I can almost feel his head turn towards me, but he still doesn’t move.

“Because you’re _Elitia_. Because one of us is probably going to end up killing the other. Because this could be another trial. Because you’ve already let me live too long. Because you clearly don’t need my help.”

I’ve stopped moving too. Idiot.

“True.”

“Why’d you let me live?” He asks. “You didn’t have to. You almost had me.”

I blink at the directness, at the way he voices a question I’ve been asking myself since I let go of my chokehold grip. And maybe it’s his sincerity that makes me answer with honesty. Maybe it’s something else, but I tell him the truth.

“I don’t know.”

The barest rustle of cloth as he nods at this answer. Accepts it. Files it away for consideration later.
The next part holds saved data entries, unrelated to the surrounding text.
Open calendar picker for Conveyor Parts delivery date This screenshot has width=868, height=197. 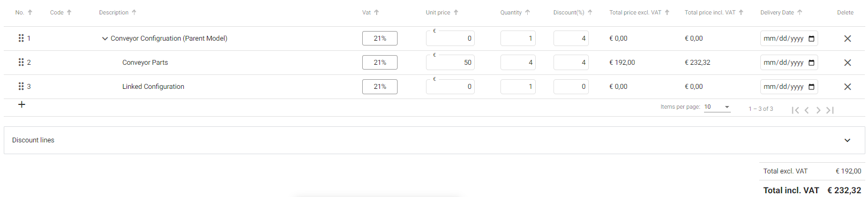tap(811, 63)
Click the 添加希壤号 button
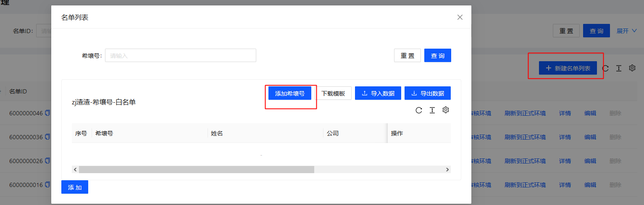Viewport: 644px width, 205px height. 290,93
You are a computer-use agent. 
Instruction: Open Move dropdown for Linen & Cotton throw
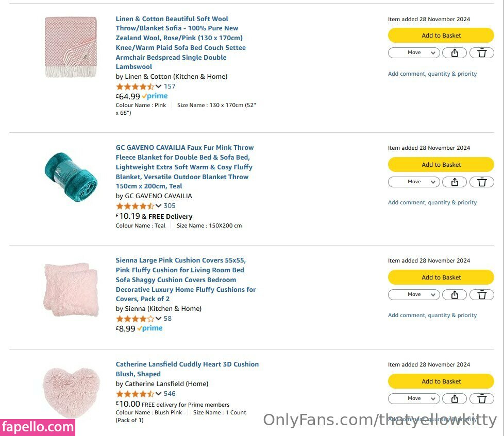[414, 53]
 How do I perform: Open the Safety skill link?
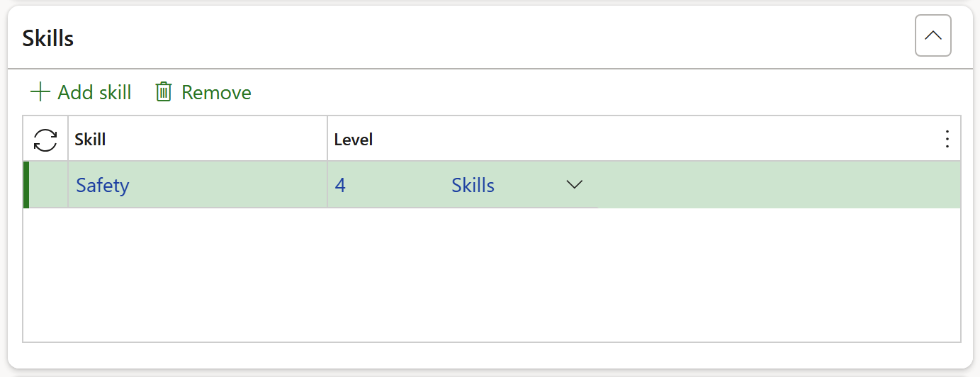(x=103, y=186)
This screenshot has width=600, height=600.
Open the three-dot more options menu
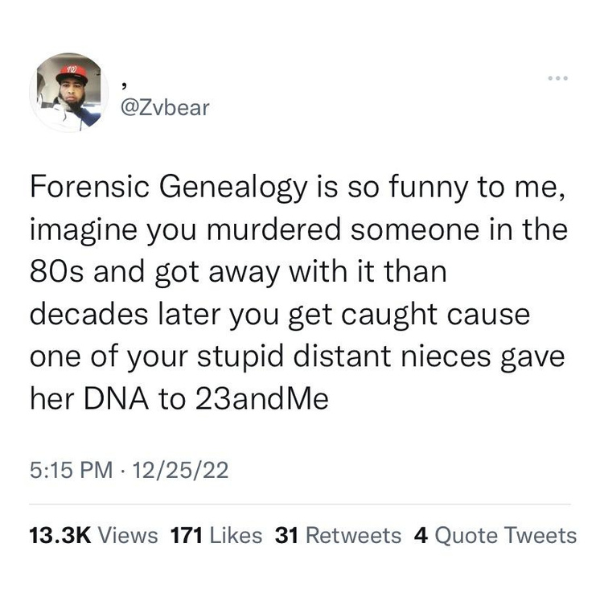pos(558,78)
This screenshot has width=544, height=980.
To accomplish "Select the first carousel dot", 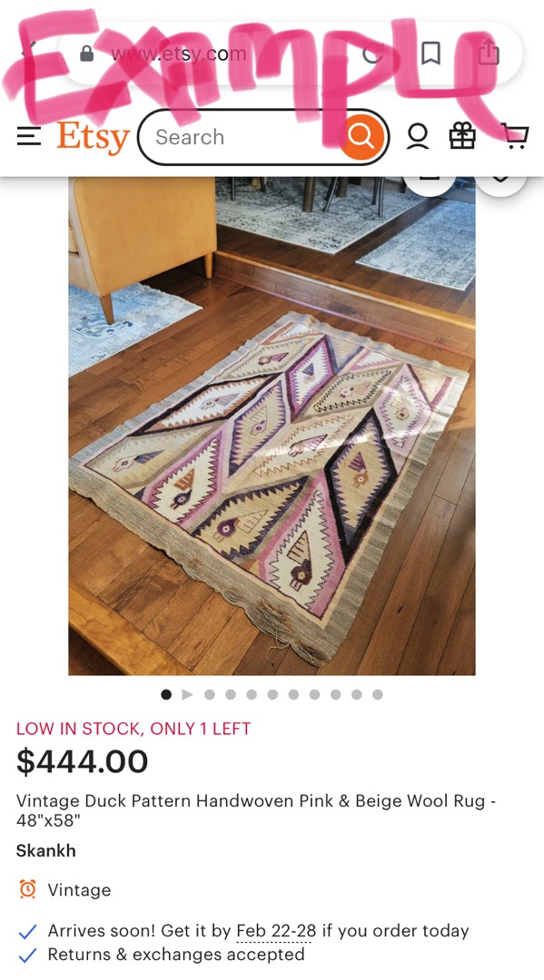I will [x=165, y=694].
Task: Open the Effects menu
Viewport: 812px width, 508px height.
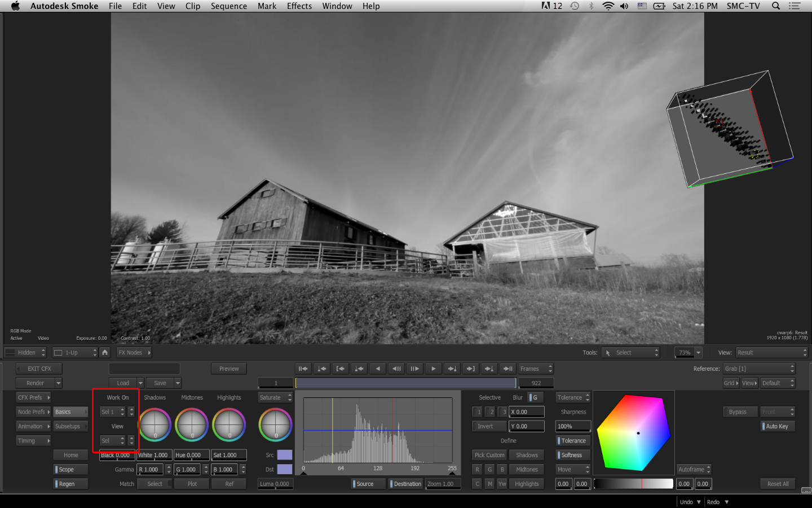Action: click(x=299, y=6)
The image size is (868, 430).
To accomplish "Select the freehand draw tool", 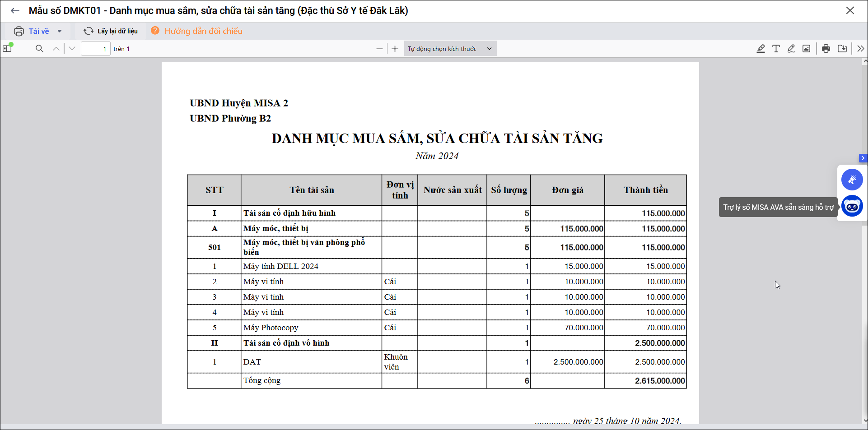I will pos(791,49).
“Who are you? I know—I know you’re _Elitia_. No way you would know about them if you weren’t, but who are you? Which one of us?”

I open my mouth to answer, and stop just with the answer at the base of my throat. Alpha, I want to say. The first. The best. Your _superior_. But that gives away my upper hand. That gives away my strengths. That gives too much information about how I may be beaten or how to predict how I’ll move in a fight.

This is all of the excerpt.